- **Work task**:
Give back exactly the lines from the "You are a computer-use agent." line to the final line of the records, and only those, minus any pictures.
+---+
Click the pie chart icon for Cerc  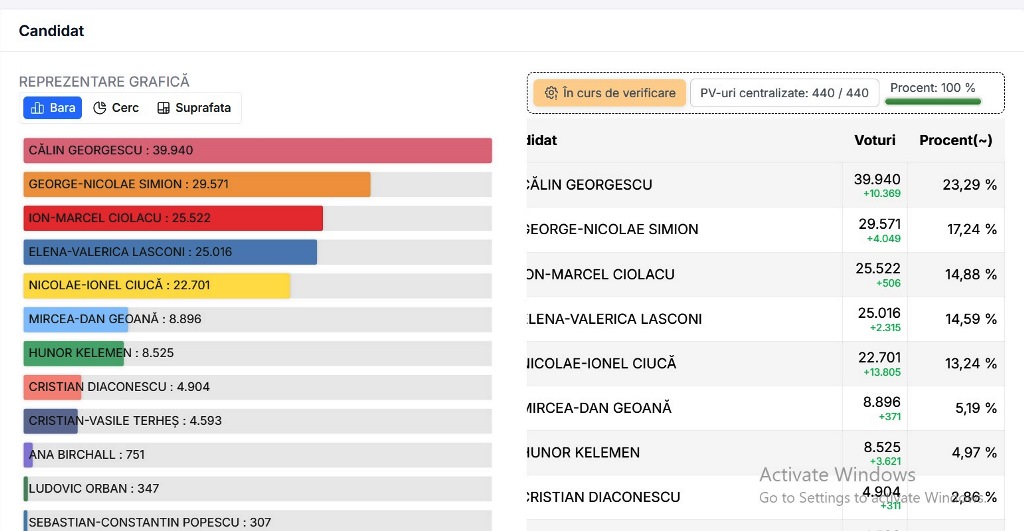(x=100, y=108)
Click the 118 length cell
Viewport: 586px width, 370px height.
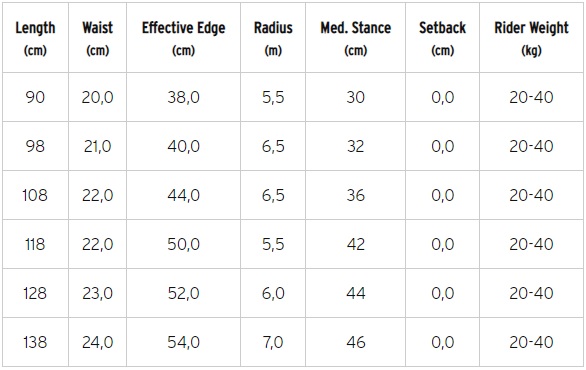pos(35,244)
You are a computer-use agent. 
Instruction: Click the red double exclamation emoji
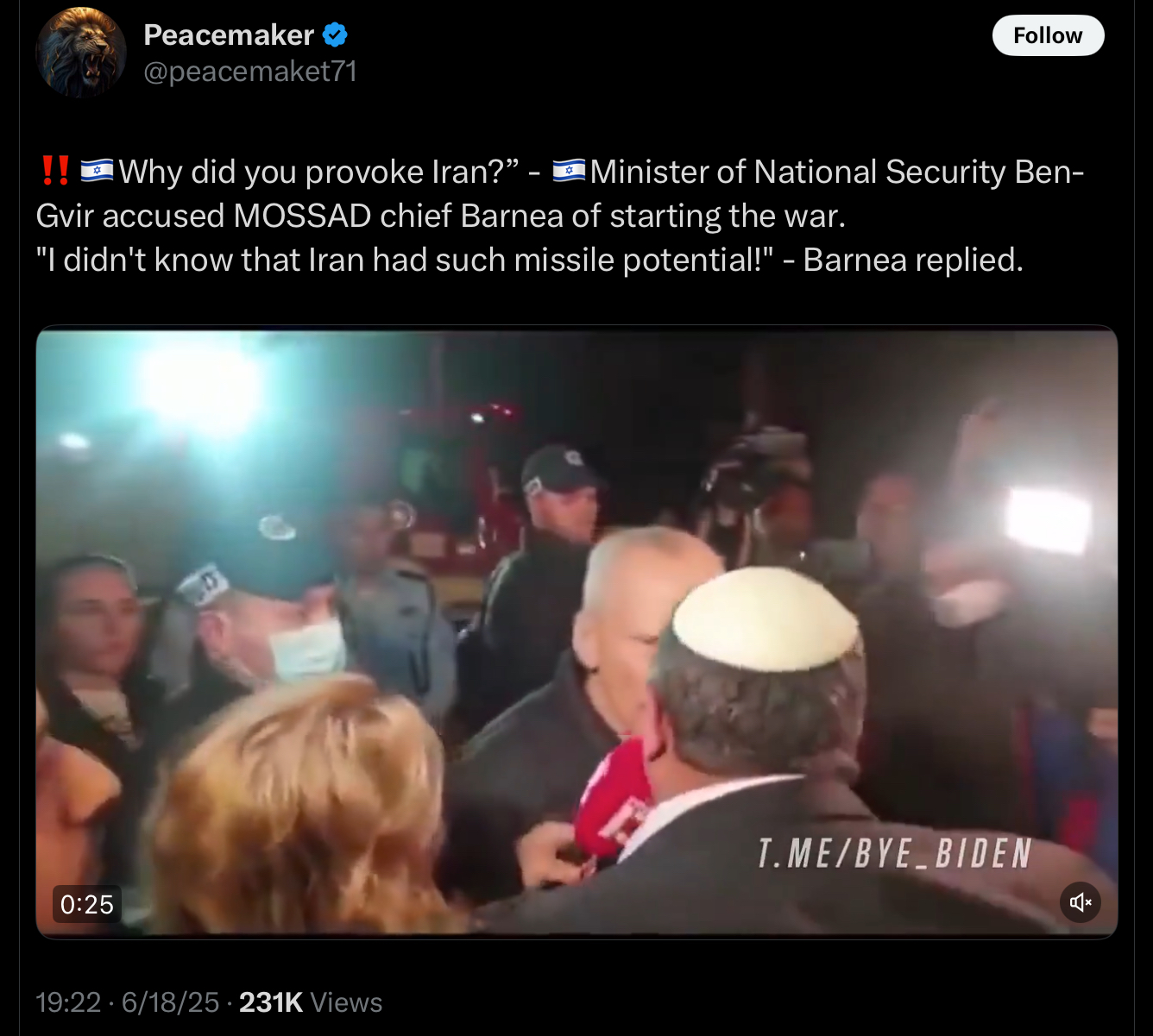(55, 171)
+---+
- **Result for this task**:
You are a computer-use agent. 
Instruction: Click the red double exclamation emoji
(55, 171)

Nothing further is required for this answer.